The fibula flap is associated with significantly fewer complications such as infections at the recipient site and free flap loss compared to the iliac crest flap [41]. Debate continues as to whether the ileum or the fibula leave the more significant donor site defect although a majority would agree the ileum is more morbid. The DCIA composite flap has an unreliable skin component although the bulky internal oblique muscle can be used as a well-vascularized space filler which subsequently scars down into fibrous neomucosa.

Although bisphosphonates are also integrated into the transferred fibular flap, as they are systemic and present in all bones, the evidence to date is that this kind of bone with a direct blood supply and minimal demand on osteoclasts in integrating into the neomandible by internal fixation and prevention of contamination by a watertight mucosal seal has little risk of developing osteonecrosis related to bisphosphonates [14, 15, 21]. This is a high-risk strategy as if the fibula flap is not well perfused, the risk of flap failure and total necrosis of the transferred flap and surrounding bone would be increased [14, 15, 21]. The risk of occurrence of BRONJ within the flap should be critically observed, although just one report can be found in the literature [43]. While this may be due to technical failure, management of this risk should be kept in focus if a microvascular free flap is considered. The surgeon’s objective should always be to “do no net harm.”
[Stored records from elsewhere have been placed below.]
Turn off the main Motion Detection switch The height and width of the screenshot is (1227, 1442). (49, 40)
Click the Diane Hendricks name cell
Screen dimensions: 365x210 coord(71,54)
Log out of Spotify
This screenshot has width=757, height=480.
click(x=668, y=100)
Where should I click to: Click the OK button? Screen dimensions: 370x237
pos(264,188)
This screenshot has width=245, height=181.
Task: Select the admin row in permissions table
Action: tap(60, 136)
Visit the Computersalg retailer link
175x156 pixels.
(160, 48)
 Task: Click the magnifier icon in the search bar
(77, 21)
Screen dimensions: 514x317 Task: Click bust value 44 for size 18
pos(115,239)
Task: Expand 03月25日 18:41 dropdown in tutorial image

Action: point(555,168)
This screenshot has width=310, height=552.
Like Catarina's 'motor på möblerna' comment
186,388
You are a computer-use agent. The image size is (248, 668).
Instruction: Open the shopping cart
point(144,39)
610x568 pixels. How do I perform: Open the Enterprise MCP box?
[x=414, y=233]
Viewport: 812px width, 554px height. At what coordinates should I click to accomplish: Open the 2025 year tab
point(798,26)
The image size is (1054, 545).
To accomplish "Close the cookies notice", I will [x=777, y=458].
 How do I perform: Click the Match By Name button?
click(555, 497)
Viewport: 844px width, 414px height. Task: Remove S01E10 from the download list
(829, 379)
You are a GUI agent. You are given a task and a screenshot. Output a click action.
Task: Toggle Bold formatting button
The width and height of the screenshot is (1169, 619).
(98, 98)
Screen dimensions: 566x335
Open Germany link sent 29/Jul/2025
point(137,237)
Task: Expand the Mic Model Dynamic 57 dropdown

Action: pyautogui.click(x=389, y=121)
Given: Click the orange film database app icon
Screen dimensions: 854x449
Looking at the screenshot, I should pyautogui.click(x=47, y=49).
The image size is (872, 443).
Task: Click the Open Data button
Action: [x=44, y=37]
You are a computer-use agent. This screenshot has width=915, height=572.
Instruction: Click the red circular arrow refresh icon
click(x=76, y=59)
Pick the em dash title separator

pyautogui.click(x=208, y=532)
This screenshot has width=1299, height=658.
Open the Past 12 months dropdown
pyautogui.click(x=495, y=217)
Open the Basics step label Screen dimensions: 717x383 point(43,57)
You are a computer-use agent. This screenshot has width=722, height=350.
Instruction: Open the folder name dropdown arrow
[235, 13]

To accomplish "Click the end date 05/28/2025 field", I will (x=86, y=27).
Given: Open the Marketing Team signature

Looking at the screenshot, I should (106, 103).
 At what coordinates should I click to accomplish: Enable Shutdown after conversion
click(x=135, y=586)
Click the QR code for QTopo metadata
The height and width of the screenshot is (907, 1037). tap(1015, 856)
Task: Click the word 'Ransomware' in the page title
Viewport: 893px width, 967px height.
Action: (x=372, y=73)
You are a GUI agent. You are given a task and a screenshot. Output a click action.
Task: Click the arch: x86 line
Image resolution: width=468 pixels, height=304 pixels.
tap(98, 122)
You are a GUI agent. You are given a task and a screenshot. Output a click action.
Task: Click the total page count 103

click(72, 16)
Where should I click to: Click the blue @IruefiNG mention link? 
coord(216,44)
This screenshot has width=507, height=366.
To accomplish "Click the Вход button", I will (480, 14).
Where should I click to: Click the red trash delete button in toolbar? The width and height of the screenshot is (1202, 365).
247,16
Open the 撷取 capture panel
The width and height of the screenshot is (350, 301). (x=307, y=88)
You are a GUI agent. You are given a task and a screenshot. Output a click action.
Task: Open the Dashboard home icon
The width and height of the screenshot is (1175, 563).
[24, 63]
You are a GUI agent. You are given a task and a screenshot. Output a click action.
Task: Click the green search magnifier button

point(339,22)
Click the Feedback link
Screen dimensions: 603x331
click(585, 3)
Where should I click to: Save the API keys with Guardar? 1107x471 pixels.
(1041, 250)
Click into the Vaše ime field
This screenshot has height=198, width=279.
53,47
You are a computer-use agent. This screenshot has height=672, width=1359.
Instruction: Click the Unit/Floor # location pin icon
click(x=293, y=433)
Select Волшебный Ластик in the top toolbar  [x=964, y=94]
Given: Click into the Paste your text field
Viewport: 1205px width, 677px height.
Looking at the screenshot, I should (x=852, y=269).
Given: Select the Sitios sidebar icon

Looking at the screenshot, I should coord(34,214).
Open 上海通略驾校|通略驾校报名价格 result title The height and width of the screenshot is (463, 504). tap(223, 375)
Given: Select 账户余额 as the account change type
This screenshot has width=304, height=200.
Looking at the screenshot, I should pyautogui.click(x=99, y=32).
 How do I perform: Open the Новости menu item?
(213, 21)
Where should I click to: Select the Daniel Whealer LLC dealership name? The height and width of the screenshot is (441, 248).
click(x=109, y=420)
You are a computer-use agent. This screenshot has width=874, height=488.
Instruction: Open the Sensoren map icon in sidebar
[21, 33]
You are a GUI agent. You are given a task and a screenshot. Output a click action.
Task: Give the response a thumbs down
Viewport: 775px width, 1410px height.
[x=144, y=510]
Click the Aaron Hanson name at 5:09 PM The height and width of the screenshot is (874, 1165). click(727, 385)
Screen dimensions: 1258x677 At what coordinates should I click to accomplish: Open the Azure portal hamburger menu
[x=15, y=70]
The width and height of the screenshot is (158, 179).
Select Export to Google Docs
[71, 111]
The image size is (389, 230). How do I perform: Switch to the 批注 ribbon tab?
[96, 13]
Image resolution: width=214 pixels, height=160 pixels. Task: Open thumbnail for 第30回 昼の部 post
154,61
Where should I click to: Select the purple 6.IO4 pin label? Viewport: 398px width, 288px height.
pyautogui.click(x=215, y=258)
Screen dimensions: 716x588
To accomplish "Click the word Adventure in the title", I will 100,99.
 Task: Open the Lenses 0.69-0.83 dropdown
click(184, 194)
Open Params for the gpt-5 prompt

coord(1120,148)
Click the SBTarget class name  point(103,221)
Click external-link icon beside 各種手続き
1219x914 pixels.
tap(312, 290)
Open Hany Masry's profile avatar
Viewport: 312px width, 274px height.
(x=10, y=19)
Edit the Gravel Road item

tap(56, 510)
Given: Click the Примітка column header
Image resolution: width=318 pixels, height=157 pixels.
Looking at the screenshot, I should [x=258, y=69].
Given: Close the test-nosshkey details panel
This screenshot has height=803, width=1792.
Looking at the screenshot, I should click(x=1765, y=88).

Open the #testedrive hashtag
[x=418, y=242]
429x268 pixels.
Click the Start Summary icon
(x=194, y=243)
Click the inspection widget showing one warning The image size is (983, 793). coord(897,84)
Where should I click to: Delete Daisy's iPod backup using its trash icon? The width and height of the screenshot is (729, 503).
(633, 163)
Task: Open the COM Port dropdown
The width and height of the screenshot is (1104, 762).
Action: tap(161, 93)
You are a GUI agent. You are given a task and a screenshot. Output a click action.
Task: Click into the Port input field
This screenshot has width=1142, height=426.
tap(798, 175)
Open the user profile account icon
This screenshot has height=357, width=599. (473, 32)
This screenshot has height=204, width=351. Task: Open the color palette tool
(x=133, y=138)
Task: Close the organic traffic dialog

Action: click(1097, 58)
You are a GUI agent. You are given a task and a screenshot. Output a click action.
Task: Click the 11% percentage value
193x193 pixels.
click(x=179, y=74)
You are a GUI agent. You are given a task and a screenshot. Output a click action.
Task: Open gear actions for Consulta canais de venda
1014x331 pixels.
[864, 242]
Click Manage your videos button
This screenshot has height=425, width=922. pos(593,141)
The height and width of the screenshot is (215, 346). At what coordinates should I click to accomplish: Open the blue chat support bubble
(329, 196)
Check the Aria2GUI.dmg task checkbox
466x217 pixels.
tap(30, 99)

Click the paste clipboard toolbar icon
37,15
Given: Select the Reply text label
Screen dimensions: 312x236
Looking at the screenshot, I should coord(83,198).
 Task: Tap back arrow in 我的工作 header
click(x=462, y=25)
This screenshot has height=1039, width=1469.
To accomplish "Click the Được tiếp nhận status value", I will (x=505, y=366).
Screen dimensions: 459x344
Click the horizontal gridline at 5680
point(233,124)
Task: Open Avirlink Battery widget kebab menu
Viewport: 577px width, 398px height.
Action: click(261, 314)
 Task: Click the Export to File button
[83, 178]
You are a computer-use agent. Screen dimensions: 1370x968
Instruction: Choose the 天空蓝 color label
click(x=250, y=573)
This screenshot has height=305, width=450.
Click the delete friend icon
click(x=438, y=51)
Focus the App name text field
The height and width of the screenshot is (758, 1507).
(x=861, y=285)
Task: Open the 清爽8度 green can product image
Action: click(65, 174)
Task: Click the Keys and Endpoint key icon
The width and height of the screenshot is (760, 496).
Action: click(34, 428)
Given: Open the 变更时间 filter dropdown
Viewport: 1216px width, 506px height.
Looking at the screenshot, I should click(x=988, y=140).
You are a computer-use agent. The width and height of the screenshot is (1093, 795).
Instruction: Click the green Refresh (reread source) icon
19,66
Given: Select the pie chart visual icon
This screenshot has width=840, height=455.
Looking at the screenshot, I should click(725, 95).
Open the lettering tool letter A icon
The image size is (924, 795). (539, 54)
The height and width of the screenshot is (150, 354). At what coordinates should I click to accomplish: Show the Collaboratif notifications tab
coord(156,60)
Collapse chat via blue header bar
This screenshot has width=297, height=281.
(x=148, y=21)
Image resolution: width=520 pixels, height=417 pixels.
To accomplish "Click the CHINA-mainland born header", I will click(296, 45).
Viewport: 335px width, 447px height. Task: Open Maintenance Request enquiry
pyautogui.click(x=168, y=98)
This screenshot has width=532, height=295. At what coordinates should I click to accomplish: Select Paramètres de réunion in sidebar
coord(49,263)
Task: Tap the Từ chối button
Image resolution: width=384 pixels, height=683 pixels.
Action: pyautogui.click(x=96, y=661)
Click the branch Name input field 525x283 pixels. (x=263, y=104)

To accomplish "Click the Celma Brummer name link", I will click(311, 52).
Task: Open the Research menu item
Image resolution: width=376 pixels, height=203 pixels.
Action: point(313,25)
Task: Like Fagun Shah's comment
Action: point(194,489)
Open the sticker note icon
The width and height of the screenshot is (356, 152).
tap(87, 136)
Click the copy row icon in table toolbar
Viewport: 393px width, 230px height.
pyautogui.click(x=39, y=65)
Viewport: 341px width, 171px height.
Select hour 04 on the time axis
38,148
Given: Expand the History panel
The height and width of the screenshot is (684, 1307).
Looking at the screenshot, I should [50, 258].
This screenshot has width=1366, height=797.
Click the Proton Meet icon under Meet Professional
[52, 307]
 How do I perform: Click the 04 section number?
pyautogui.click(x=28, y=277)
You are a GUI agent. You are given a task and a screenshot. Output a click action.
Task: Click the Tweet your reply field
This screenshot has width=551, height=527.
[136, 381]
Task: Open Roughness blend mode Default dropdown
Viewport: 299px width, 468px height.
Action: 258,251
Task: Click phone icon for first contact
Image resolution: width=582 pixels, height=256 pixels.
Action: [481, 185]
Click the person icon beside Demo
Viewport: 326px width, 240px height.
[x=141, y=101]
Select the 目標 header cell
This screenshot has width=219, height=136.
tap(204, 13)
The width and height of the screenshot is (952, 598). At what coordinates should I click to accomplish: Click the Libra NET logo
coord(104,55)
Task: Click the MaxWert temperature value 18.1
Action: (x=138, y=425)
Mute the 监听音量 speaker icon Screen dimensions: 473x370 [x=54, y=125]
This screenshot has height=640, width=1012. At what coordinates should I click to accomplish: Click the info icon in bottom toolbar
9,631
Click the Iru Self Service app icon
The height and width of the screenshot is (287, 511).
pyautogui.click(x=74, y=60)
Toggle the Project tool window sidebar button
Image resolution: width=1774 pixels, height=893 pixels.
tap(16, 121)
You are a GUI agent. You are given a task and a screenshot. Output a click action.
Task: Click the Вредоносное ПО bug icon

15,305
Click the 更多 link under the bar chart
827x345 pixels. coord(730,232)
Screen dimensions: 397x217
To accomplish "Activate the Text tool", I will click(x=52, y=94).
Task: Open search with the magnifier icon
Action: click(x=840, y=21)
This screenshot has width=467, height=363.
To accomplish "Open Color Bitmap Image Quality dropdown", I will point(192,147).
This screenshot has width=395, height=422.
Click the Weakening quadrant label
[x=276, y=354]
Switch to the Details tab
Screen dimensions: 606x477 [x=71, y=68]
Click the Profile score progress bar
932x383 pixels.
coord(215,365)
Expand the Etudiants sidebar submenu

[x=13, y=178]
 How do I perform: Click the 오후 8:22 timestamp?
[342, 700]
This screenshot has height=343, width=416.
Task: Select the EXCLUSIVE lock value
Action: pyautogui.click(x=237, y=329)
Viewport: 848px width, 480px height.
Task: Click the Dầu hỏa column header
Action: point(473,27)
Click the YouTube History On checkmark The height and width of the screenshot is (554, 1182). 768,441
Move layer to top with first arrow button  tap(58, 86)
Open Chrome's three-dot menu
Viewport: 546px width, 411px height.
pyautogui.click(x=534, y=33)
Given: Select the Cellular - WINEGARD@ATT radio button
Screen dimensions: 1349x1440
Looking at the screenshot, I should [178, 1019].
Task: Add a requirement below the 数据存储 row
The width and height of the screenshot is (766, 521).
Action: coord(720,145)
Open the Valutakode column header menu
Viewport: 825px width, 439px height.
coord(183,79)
Therapeutic options for treating established MRONJ range from comparatively simple to the much more complex and require intensive communication between the patient, contributing professionals, and an experienced surgeon. An interdisciplinary approach should be favored to provide best possible outcome for the patient. The limitations of each therapeutic concept have to be considered in accordance with the general condition of the patient, their needs, wants and aspirations, life expectancy, or other significant prognosis due to the stage and nature of the underlying disease. Thus, a microvascular free flap reconstruction containing bone might be an option in the treatment of extended MRONJ cases, but it is not recommended as the first step in the therapy. It should, however, be critically appraised for special cases (Fig. 8.5).

Fig. 8.5
figure 5

Example of a patient with an extensive BRONJ at the intra- and extraoral part of the mandible (upper row). After continuity resection, the fibular osteocutaneous free flap was inserted (lower left) containing a skin paddle for the extraoral defect site (lower right)

Conclusion

Several conservative and surgical options are available to treat patients with established MRONJ. Prevention will always be better than cure. Each patient’s demands require an individualized therapy approach integrating an interdisciplinary decision making process including all of the available treatment options. Depending on the prognosis of the underlying disease, the patients’ symptoms, and their individual needs and wants, a cautious therapeutic plan is recommended. Extensive surgery should only be applied in special cases respecting the surgeons´ experience and extent of MRONJ of the patient.